━━━ Supplied data ━━━

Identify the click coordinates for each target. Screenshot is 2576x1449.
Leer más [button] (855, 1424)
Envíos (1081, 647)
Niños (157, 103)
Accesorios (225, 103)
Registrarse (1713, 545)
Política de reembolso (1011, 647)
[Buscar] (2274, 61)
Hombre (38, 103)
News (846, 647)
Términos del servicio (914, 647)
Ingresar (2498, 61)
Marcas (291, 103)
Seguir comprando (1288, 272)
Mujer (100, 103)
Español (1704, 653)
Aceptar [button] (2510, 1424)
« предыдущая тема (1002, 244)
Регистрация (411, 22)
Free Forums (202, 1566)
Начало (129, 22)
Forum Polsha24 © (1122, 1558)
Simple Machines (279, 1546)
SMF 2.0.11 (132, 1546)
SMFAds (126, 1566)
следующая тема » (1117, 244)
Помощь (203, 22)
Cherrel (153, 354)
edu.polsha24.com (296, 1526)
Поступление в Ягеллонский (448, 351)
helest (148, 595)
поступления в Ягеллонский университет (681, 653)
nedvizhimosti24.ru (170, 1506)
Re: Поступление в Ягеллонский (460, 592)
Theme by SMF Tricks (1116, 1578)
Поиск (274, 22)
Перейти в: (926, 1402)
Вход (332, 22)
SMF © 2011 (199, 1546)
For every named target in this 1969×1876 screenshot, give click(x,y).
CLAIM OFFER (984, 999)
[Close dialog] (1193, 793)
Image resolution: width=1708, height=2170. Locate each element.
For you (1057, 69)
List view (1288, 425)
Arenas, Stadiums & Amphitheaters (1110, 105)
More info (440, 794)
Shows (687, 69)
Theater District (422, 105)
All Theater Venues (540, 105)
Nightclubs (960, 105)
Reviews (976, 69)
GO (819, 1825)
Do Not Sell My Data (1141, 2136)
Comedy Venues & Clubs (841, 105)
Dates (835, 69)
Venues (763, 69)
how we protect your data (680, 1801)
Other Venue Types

━━━

## Assignment
Give again, exactly, every line from the one holding "Nightclubs (960, 105)" to the last line of the data.

## Result below
Nightclubs (960, 105)
Reviews (976, 69)
GO (819, 1825)
Do Not Sell My Data (1141, 2136)
Comedy Venues & Clubs (841, 105)
Dates (835, 69)
Venues (763, 69)
how we protect your data (680, 1801)
Other Venue Types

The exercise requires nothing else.